C. Order Payment. BLP will invoice ISTA for each order of Product upon
shipment of the Product. Invoices shall be due and payable within
[*] of the date of BLP's invoice. In the event that any undisputed
invoice is not paid when due, ISTA agrees to pay a "late charge" on
the unpaid delinquent balance at an interest rate of [*], but in no
event more than the maximum rate permitted by law.
D. Project Prices. ISTA will pay for Technology Transfer Activities and
Validation Activities in accordance with the terms set forth in this
Agreement and in Appendix C attached hereto. It is understood and
agreed that the prices set forth in Appendix C with respect to
Technology Transfer Activities or Validation Activities are
contingent on the successful manufacture of Product Validation
Batches (as defined in Section 5.C. below) and Submission Batches
(as defined in Appendix C) in accordance with the Specifications as
part of the Technology Transfer Activities or Validation Activities.
E. Project Payment. BLP will invoice ISTA for each project, as follows:
(1) For BLP's performance of the Technology Transfer Activities,
BLP shall invoice ISTA for (i) [*] of the fee for such
activities upon the commencement of the Technology Transfer
Activities, (ii) [*] of the fee for such activities upon
ISTA's acceptance of the last Submission Batch, and (iii) [*]
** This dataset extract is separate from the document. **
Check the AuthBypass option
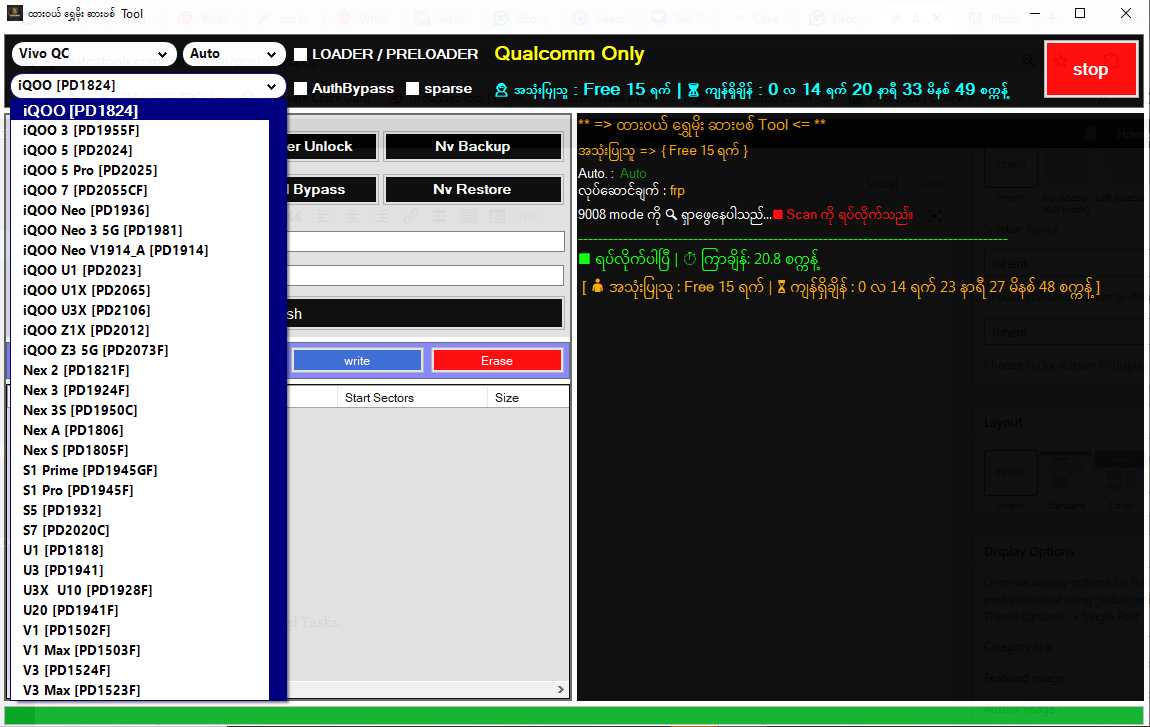This screenshot has height=727, width=1150. [301, 88]
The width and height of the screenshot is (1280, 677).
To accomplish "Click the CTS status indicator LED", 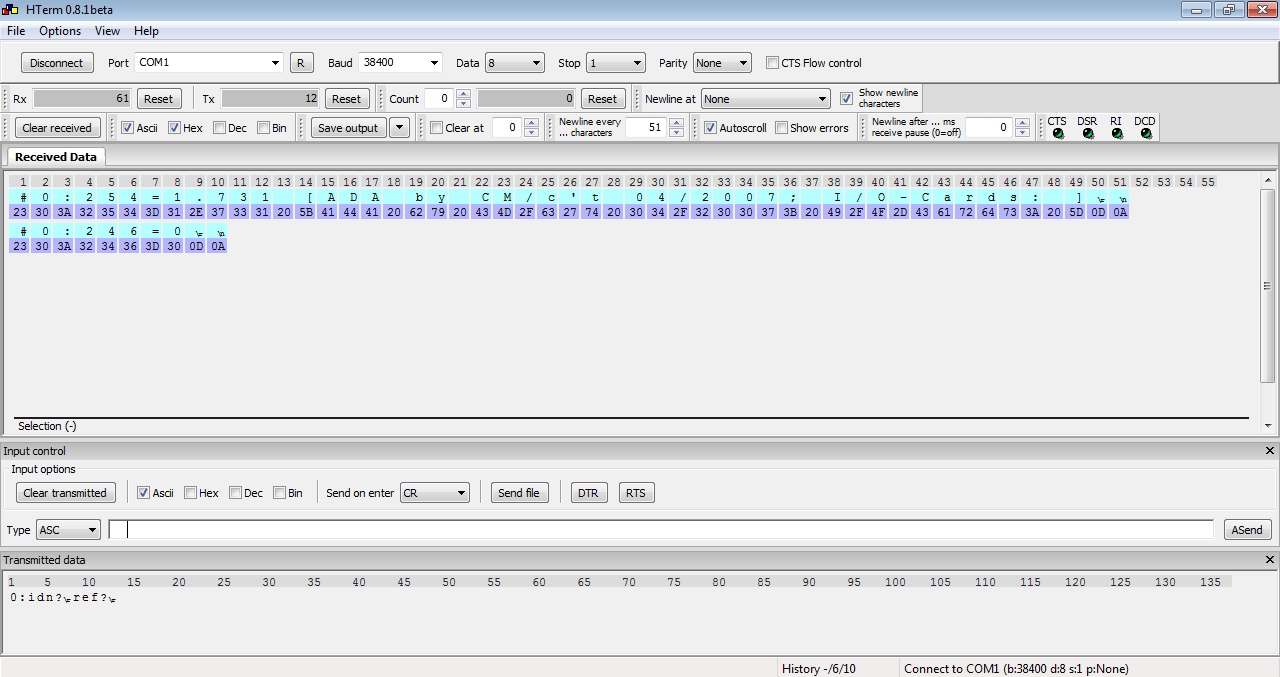I will point(1058,134).
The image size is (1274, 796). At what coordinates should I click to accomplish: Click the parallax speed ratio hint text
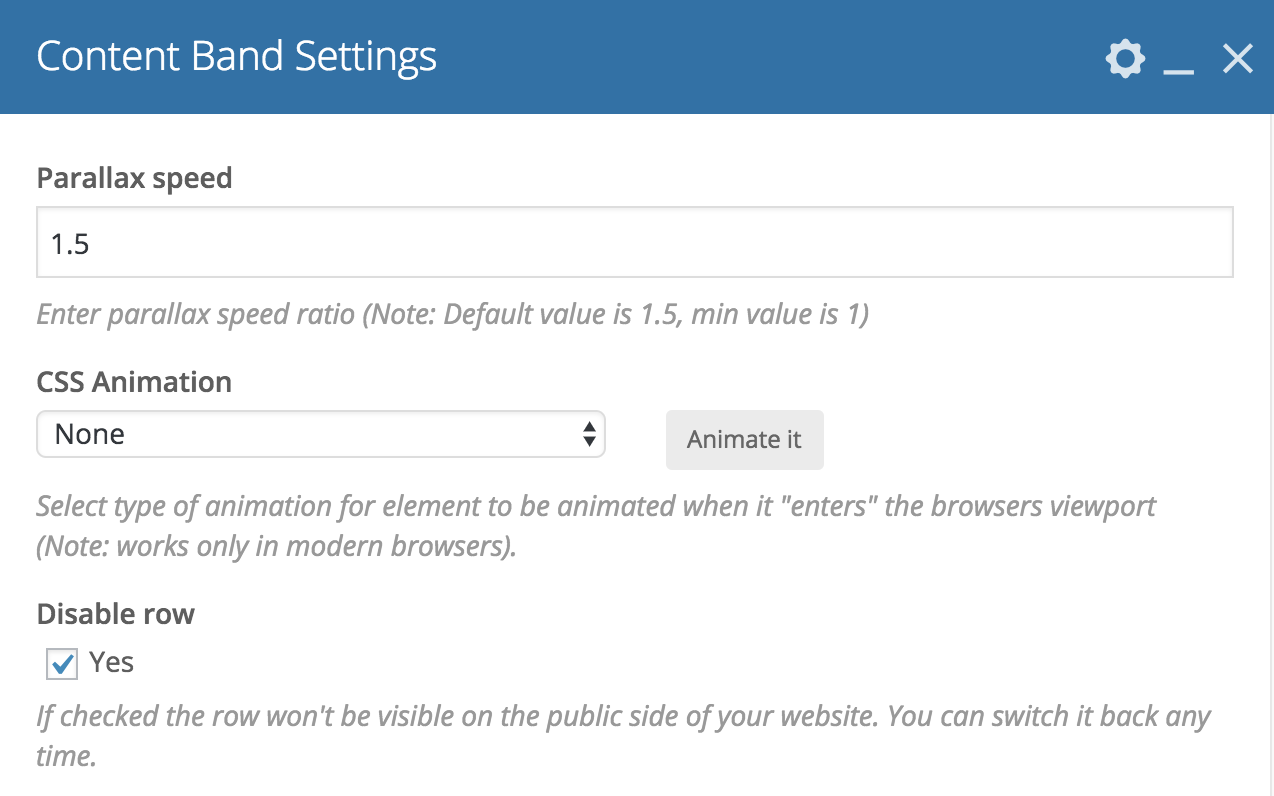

upon ISTA's acceptance of the completed report of the
stability study for NDA submission. Invoices for the
Technology Transfer activities shall be due and payable within
[*] of the date of BLP's invoice. In the event that any
undisputed invoice is not paid when due, BLP will stop the
project activities and ISTA agrees to pay a "late charge" on
the unpaid delinquent balance at an interest rate of [*], but
in no event more than the maximum rate permitted by law.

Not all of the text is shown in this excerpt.